Additional possible input:

inner inner {0}

seed iseed {281197}
The integer iseed initializes the random number sequence.

coul icoul {0}

pres pres {0}

print iprint {0}

test dtest {0}

cutoff cutoff [tole] {change default from force field file; no Ewald summation}
We advise cutoff = 0.8, and tole = 0.1 for a force field without charges. But watch out for a large number of error messages: it may be necessary to increase cutoff and/or to decrease tole.

clus dclin(1...4) {0.05 0.05 0.05 10}
Clustering limits for cell axes, cell axis projections, centers of gravity, and Euler angles, respectively.

stc stcin(1...4) {1 1 1 1}
Steepest descents weights for the same four groups of parameters.

Output files

The files pack.001, pack.002, ... contain first data concerning space group symmetry, torsional degrees of freedom and atomic coordinates of the free molecule. For explanation of the symbols see the space group and topology files. The following lines occur:

- ispgr icode
Space group number and sequence code. The sequence code starts here at 1 and is increased by 1 in every subsequent calculation. - ndihz ndihh: Nz, Nh (= 0). For every dihedral 1...Nz:
- iome jome kome lome omega

- nrp ireftr(1...3): Ag, then the three numbers of the reference atoms. For every atom i = 1... nrp:
- i panm iac xr(1...3),
where panm is the atom name corresponding to the topology file, iac is the sequence number of the atom type code, and xr gives the Cartesian coordinates xi, yi, zi in nm.

> **Task description**:
Rewrite the paragraph beginning "The files pack.001" from the input and output notes above as a short bulleted list, keeping its main facts.

> **Data extract**:
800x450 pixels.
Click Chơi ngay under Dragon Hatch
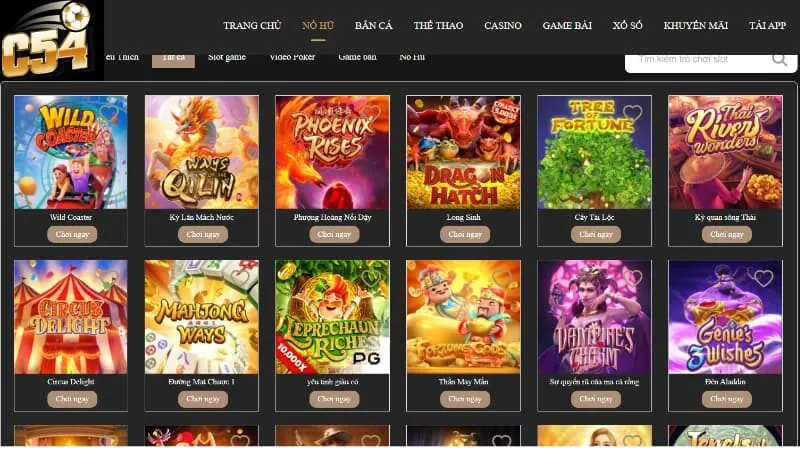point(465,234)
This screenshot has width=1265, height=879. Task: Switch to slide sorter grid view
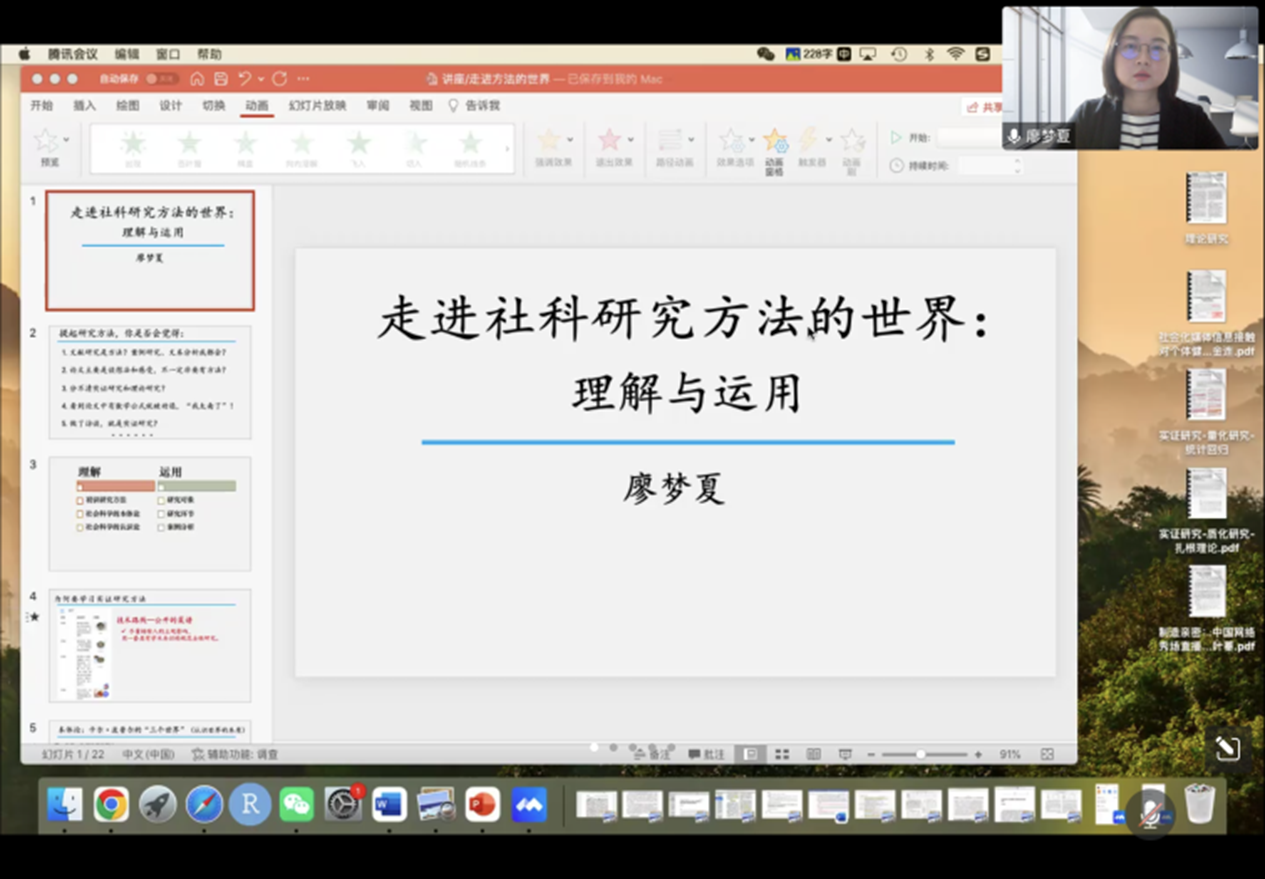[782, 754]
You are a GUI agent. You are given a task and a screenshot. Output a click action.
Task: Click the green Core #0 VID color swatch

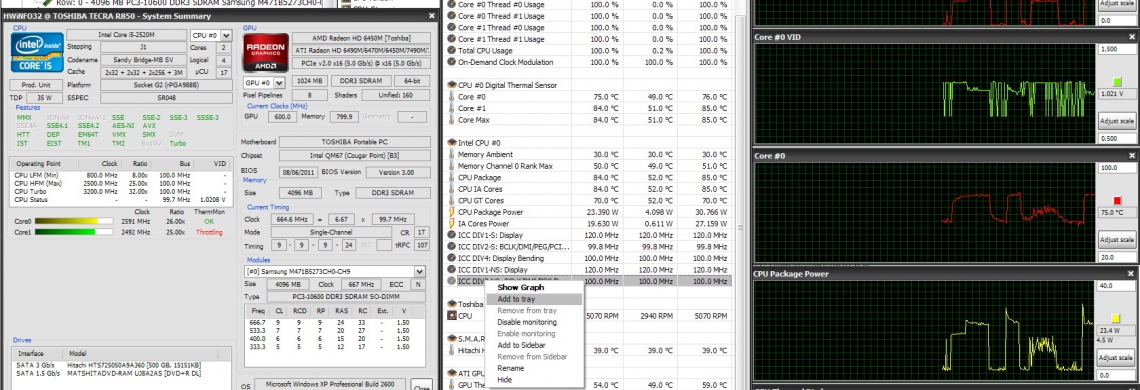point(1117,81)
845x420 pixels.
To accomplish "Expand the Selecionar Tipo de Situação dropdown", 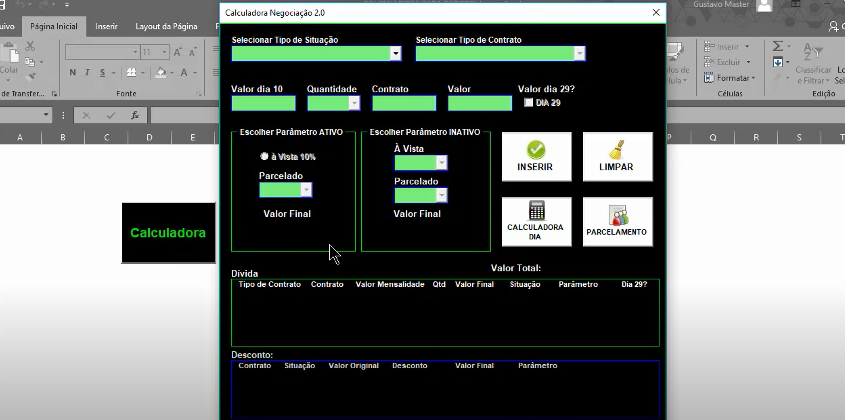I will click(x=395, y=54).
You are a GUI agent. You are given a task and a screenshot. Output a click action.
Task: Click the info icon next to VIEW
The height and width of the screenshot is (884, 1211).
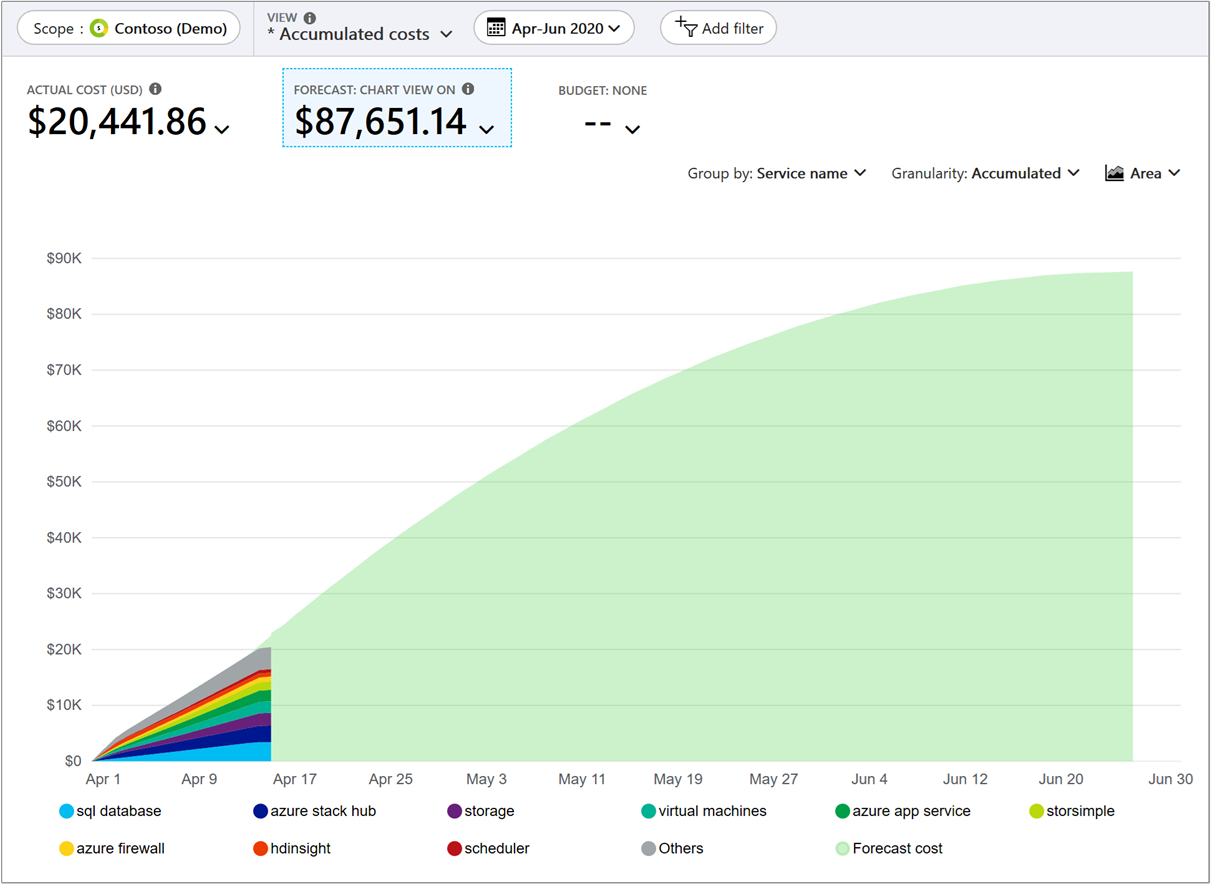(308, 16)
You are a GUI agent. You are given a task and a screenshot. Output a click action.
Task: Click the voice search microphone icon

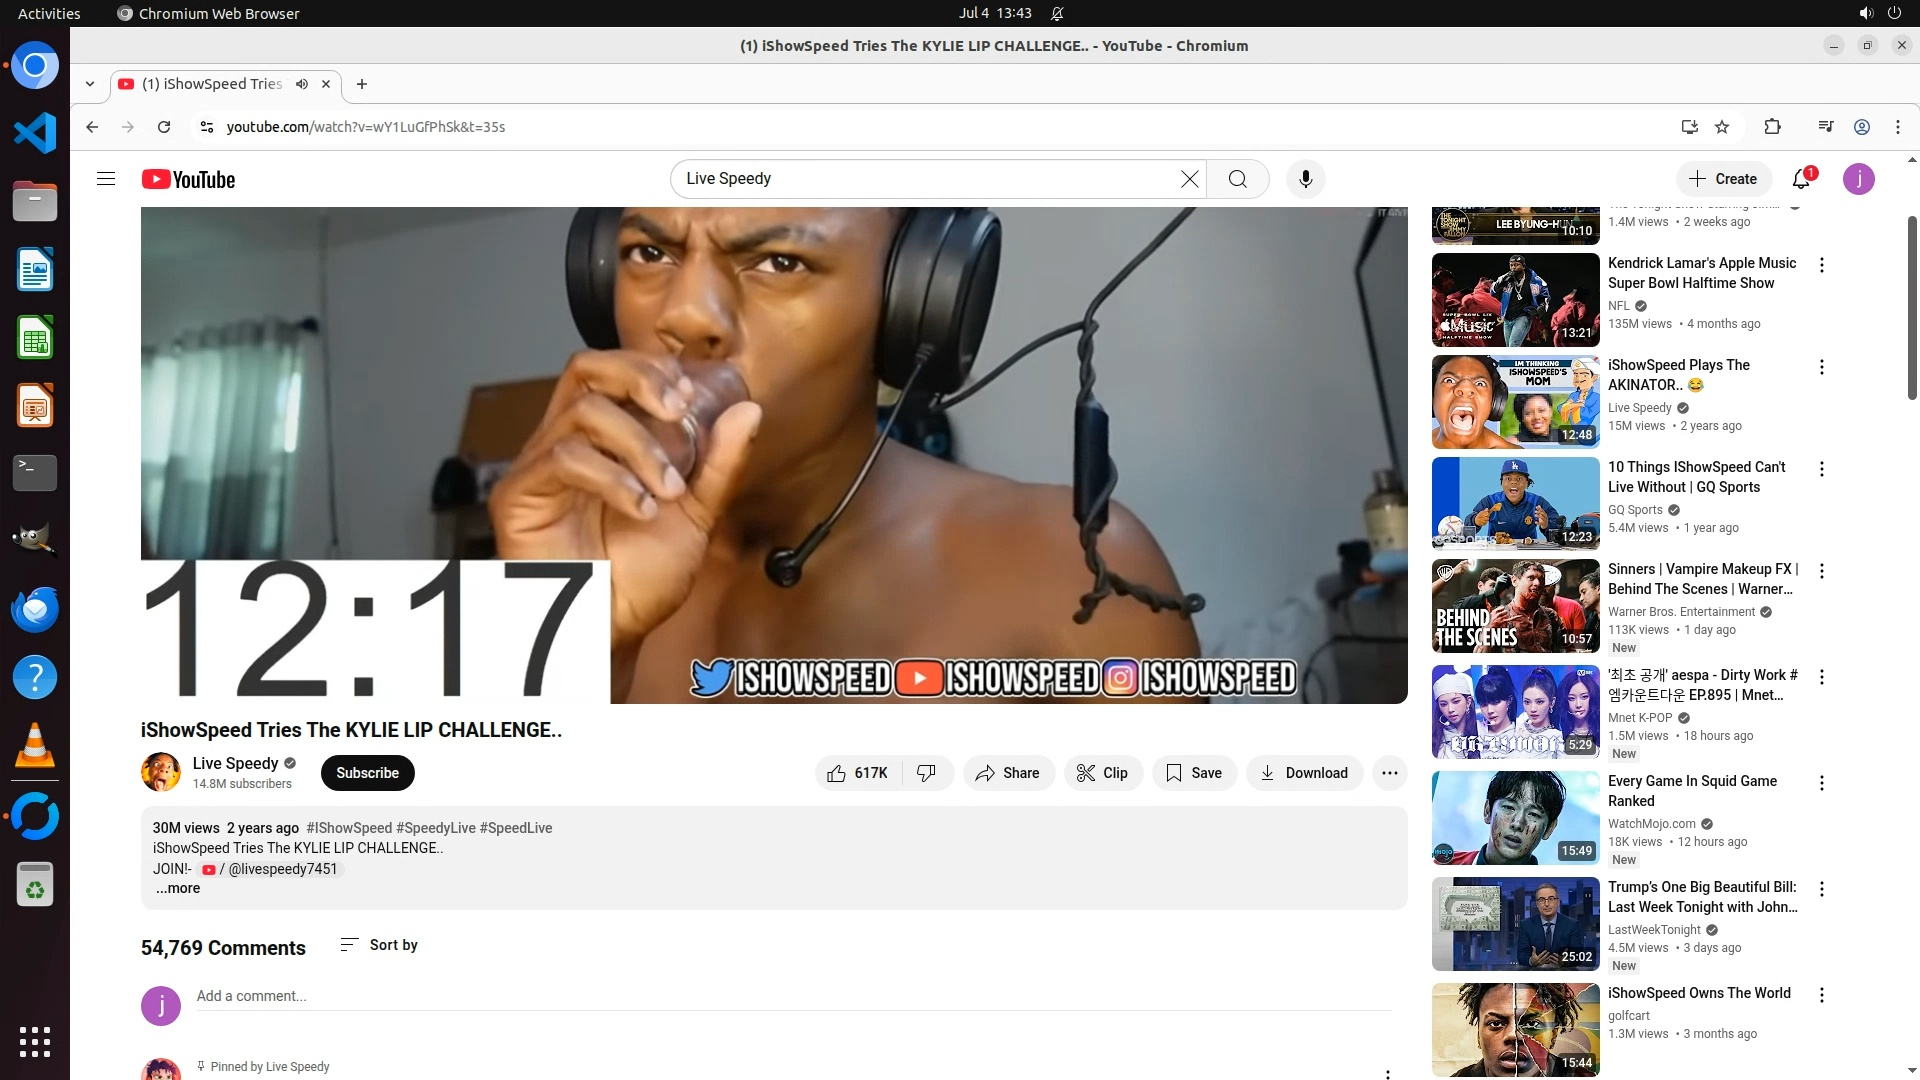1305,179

> **Worked answer**:
- Files: pack.001, pack.002, and so on.
- They first hold data on space group symmetry, torsional degrees of freedom, and the atomic coordinates of the free molecule.
- The symbols are explained in the space group and topology files.
- The lines listed next appear in these files.